“Replication” is in the Eye of the Beholder

Black and white circles on starry background

One of the best episodes of the The Twilight Zone centers on a woman living as a patient in a shadowy hospital. She recovers from her eleventh plastic surgery procedure, her face completely covered by bandages. Doctors and nurses, their own faces obscured, whisper about her apparently ghastly appearance. The intensity of the episode builds until finally, the bandages are removed. Realizing the surgery failed yet again, the lead doctor yells out in horror, “no change!”

The twist: the audience is shown the face of a beautiful woman while the doctors and nurses are revealed to have grotesque, pig-like faces. The audience is left dumbstruck and in a state of confusion, yet the heavy-handed message is clear: perception is everything.

I was reminded of this episode as I observed the melodramatic reactions to my recently-released “conceptual replication” of the famous Marshmallow Test. The study, which I co-authored with Greg Duncan and Haonan Quan, was covered here and here, so I won’t rehash the findings in great detail.

In essence, the original Marshmallow Test research (conducted by Psychologist Walter Mischel) reported that kids who were able to delay gratification at a young age were likely to be more successful later in life across a large set of measures (e.g., SAT scores, behavioral outcomes, body mass index, etc.). In our “conceptual replication,” we attempted to re-examine these findings in a larger and more diverse sample of children than the sample used by Mischel. We found some evidence suggesting that success on the Marshmallow Test was predictive of later life success, but we also found that most of the relation between delay of gratification and later outcomes was driven by other factors in a child’s life — like socioeconomic status, early cognitive ability, and parenting.

The response to our work has been much more heated than I expected, as many rushed to label our paper as another “failed” replication of a beloved study from Psychology. It probably did not help matters that findings from several other well-known Psychology studies were also called into question by recently-published replications. Indeed, the famous 30-million word gap was scrutinized in a new Child Development piece, and a large-scale trial testing the concept of ego depletion recently found little evidence in support of the famous theory.

The popular conclusion was clear: these replications have thrown a grenade into the classic Psychology literature and laid waste to every Psychology 101 course in the process!

Yet, after you wade through the click-bait headlines and mic-drop tweets about these studies, you are left with a much less dramatic picture. In each case, the new study has simply moved us a little more toward complexity, and a little further away from a position of certainty. What’s wrong with acknowledging that? In fact, if you read each of these studies carefully, you start to ponder the definition of the word “replication.”

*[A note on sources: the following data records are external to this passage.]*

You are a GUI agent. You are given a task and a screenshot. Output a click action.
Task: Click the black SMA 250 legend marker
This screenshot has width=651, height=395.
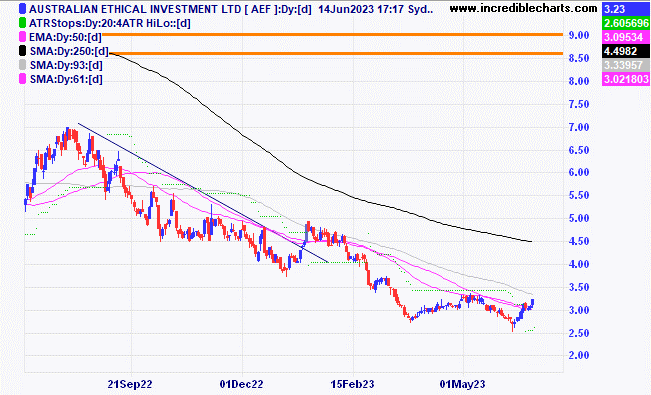coord(22,51)
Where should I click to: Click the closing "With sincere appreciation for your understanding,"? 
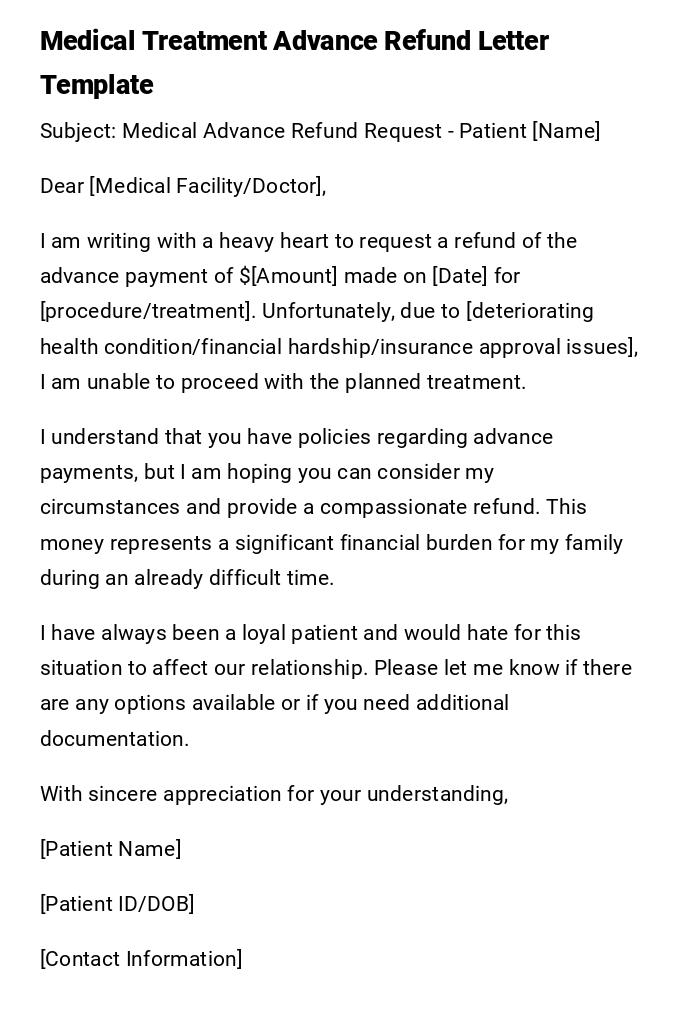tap(274, 794)
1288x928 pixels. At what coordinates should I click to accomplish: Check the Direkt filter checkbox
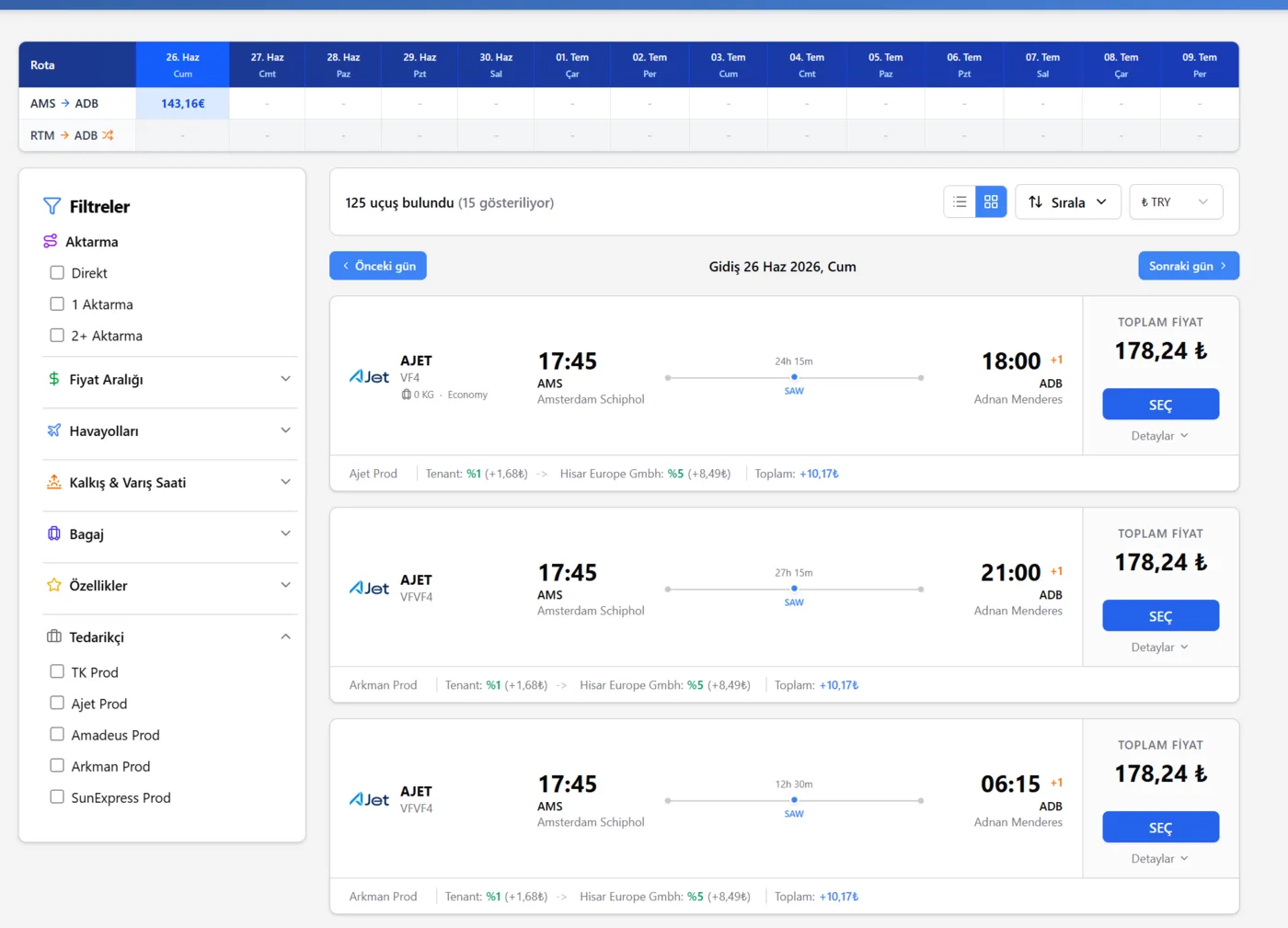pos(57,273)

When articles are written about the “replication crisis” (which is a term all-too perfect for an age where complex science debates are reduced to 140-character arguments on social media), we imagine a scientist taking the methods from a published study and replicating the exact steps again with a different sample. If the results change, then the original study must have been false. The crisis builds!

In many areas of social science, particularly in fields like Developmental Psychology and Education, replications rarely work that way. In our study, the methods we used differed from the original work. This was partly due to conscious design decisions that we adopted and partly due to limitations of the dataset we had to work with. We did not attempt to conduct a point-by-point replication of the original Marshmallow Test work, because we were not concerned with “disproving” the older studies. Rather, we were interested in examining the conclusions that had been drawn in the years since the foundational studies were published — and here’s where perception matters.

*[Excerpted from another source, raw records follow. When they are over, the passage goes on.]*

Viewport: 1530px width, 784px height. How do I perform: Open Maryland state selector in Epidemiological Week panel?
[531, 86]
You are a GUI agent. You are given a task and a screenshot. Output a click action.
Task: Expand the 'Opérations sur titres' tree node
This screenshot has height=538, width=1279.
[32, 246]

If you thought that the original work showed that the Marshmallow Test illuminated interesting variation in young children and that this variation correlated with later life outcomes, then our study found some evidence supporting this. In contrast, if you thought that the original work suggested that delay of gratification was a critical skill that was well-captured by the Marshmallow Test and could alone shape a child’s life course, then we found evidence against this.

When our new results are interpreted, they should be viewed alongside the older studies, and should be seen as adding shades of complexity to what we already know — not interpreted as definitive proof that the original work was false. In many cases, treating a single study with the word “replication” in the title as definitive proof of anything falls prey to the same error that led us to over-interpret the results from the original work. This leads to a back and forth that will leave us spinning our wheels rather than developing a knowledge base that furthers our understanding of human cognition and behavior. We should become comfortable with uncertainty and complexity in our research, and the language we use to discuss our findings should reflect this.

The next time we unwrap the findings from a new replication of a social science study, let’s resist the temptation to rush to judgment like the doomed characters in that classic Twilight Zone episode. Instead, we should remember that any judgement over whether a study “passed” or “failed” replication probably depends on what you perceived the results of the original study to mean in the first place.


Dr. Tyler Watts is a Research Assistant Professor and Postdoctoral Scholar in the Steinhardt School of Culture, Education and Human Development at New York University.